Eşinin 1993 yılında askerlik muayenesi sırasında yapılan testlerde ortaya çıkan bu durumu evlenirken kendisinden gizlediğini, bunun dışında uyuşturucu bağımlısı olduğunu, zaman zaman şiddet uyguladığını hem ailesinin hem de kendisinin hakaretlerine maruz kaldığını kaydetti. Evliliklerinin artık çekilmez bir hale geldiğini kaydeden Ş.O., 20 bin TL maddi, 200 bin TL manevi tazminat, aylık bin lira yoksulluk nafakası ile düğündeki takıların kendisine iadesini talep etti. Davalı koca S.O. ise Almanya’da yaşadığı dönemde uyuşturucu kullandığını, Türkiye’ye tedavi için geldiğini ve bir daha geri dönmediğini kaydetti. Aids hastalığının yanı sıra evlendikten bir yıl sonra beyin tümörü teşhisi konulduğunu kaydeden S.O., “Eşim tedavi aşamasında ilk zamanlar destek olurken ilerleyen süreçte ‘eşyalarımı alacağım evlenip çocuk yapacağım’ diyerek terk etti” diyerek davanın reddini talep etti.

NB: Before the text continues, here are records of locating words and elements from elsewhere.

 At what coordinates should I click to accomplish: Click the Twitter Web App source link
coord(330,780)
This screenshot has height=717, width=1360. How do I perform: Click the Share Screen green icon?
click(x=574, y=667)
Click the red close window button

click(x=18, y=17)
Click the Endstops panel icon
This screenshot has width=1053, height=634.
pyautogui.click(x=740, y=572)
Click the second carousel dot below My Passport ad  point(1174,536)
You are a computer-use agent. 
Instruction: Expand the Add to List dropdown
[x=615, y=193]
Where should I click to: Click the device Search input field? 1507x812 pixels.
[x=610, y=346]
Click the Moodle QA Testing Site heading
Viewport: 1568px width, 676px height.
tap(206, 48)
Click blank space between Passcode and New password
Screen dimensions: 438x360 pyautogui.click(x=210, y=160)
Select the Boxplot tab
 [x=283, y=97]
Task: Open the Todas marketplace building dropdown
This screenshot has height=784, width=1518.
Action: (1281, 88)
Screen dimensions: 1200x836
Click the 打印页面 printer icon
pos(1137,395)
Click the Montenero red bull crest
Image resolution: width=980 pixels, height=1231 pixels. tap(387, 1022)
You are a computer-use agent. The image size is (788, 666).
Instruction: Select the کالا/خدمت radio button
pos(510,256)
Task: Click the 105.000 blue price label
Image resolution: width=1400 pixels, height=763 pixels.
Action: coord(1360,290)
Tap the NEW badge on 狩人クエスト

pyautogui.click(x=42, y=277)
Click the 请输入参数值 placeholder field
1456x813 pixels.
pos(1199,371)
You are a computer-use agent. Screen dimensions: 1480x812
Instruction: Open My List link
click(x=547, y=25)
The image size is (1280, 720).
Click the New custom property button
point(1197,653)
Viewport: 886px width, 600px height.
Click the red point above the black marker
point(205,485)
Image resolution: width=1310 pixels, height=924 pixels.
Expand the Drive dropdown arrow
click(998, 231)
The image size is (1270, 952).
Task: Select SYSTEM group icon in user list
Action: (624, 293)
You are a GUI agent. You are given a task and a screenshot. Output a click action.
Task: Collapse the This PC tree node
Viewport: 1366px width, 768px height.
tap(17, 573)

YARGITAY, ÇİFTİN EŞİT ORANDA KUSURLU OLDUĞUNU BELİRTTİ
Yerel mahkeme dinlenen tanıkların da ifadeleri doğrultusunda davalı kocanın HIV virüsü taşıdığını eşine bildirmediği, evlilik birliğini etkileyecek nitelikte sayılabilecek bir bulaşıcı hastalığını saklayarak kusurlu olduğunu, belirterek tazminat talebini reddedip çiftin boşanmasına karar verdi. Davacı kadın Ş.O. ise kararı temyiz etti. Dosyayı inceleyen Yargıtay, çiftin eşit oranda kusurlu olduğunu belirterek tazminatsız boşanmasına yönelik kararı onadı. Ancak davacı kadının nafaka ile düğün takılarını geri verilmesine ilişkin talebin yeniden değerlendirilmesi yönünden kararı bozarak yerel mahkemeye iade etti.